Lo Hobbit divide la critica americana


Da “film entusiasmante” a “piatto e noioso”. 

Accoglienza più fredda del previsto per il nuovo film di Peter Jackson



Lo Hobbit divide la critica americana: i primi giudizi pro e contro
Questa è abbastanza una sorpresa. Lo Hobbit – Un viaggio inaspettato, il prequel de Il Signore degli Anelli firmato Peter Jackson in uscita a breve nelle nostre sale (esordirà il 13 dicembre), divide la critica americana. E non poco, perché le prime opinioni vanno dall’entusiasmo contagioso, al totale rifiuto, passando per una tiepida indifferenza.
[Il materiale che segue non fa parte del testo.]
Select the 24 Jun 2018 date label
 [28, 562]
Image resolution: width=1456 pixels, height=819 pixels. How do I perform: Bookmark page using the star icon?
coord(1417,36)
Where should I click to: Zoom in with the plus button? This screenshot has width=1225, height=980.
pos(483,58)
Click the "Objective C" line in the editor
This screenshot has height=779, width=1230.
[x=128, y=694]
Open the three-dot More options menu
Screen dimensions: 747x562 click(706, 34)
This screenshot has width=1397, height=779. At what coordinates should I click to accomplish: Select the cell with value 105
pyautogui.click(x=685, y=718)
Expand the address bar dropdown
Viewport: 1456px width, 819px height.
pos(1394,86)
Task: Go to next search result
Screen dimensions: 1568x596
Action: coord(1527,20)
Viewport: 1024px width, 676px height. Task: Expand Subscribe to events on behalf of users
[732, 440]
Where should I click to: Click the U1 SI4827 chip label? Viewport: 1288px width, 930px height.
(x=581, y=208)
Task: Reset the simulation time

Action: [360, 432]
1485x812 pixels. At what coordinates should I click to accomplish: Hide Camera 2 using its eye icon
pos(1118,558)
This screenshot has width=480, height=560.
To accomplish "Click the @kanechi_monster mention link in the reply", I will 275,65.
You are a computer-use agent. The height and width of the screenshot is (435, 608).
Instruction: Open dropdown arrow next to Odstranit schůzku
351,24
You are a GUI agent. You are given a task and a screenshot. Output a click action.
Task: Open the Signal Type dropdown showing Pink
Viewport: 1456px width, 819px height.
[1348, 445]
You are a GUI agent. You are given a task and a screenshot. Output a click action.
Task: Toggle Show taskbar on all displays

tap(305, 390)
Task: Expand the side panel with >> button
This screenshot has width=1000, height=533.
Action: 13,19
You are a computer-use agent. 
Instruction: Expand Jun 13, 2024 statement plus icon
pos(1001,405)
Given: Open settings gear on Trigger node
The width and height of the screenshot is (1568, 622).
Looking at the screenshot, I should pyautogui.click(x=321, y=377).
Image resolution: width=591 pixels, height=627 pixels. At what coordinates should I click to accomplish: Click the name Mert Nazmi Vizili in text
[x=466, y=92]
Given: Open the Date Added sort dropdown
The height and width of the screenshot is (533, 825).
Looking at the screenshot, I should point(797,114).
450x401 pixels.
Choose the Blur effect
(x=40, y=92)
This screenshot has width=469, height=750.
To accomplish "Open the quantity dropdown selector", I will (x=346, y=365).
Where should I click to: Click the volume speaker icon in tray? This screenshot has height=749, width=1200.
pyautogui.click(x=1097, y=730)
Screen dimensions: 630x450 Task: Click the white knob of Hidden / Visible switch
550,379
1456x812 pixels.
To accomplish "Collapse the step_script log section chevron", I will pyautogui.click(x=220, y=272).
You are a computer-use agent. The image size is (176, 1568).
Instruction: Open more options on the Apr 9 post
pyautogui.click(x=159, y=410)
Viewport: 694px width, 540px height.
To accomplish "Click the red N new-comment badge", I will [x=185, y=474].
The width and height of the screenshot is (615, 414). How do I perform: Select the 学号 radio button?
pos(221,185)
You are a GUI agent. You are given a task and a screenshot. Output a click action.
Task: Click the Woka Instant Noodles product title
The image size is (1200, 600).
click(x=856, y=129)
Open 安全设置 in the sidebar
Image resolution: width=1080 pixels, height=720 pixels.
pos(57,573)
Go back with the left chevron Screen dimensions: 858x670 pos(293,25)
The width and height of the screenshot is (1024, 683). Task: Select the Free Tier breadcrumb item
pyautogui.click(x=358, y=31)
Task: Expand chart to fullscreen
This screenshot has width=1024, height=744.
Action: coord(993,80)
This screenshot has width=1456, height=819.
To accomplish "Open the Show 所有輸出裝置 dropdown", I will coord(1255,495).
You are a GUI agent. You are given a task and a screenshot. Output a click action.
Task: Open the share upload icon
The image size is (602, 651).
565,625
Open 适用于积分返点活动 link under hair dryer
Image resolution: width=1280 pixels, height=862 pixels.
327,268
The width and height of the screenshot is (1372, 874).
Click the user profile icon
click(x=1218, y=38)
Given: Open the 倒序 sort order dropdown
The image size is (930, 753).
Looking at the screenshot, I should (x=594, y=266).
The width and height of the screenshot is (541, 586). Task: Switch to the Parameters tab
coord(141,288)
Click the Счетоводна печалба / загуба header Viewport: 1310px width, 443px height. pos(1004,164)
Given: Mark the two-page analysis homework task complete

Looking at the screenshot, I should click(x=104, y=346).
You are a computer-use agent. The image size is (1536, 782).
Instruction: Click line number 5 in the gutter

C’è Rodrigo Perez che su The Playlist parla di un film «epico, grandioso ed emozionante: uno dei più divertenti e affascinanti eventi dell’anno»; dall’altra parte James Rocchi di Boxoffice Magazinenon va per il sottile: «Molto meglio restarsene a casa».
Sono due tra le voci più autorevoli dellla critica americana però, a rappresentare al meglio il modo con cui il film è stato accolto. Todd McCarthy su The Hollywood Reporter scrive: «Una delizia per puristi, un piatto che rimpinzerà i milioni di fan intransigenti della precedente trilogia del Signore degli Anelli. In termini puramente cinematografici tuttavia, e’ anche una faticaccia, esageratamente ricca di descrizioni ma povera di forti accelerazioni. Non mancano momenti spettacolari come nella saga precedente ma il film, specie nella prima parte, è soprattutto piatto e noioso» (leggi qui l’intera recensione). Peter Debruge, su Variety rincara la dose: «Bilbo inizia il suo “viaggio inaspettato” in un modo estremamente lento (…). Jackson e il suo team sembrano obbligati ad arricchire il mondo della loro precedente trilogia con scene che sarebbe stato meglio destinare a un’edizione speciale del dvd (oppure omettere del tutto), ma che non giustificano del tutto una seconda saga» (leggi qui l’intera recensione).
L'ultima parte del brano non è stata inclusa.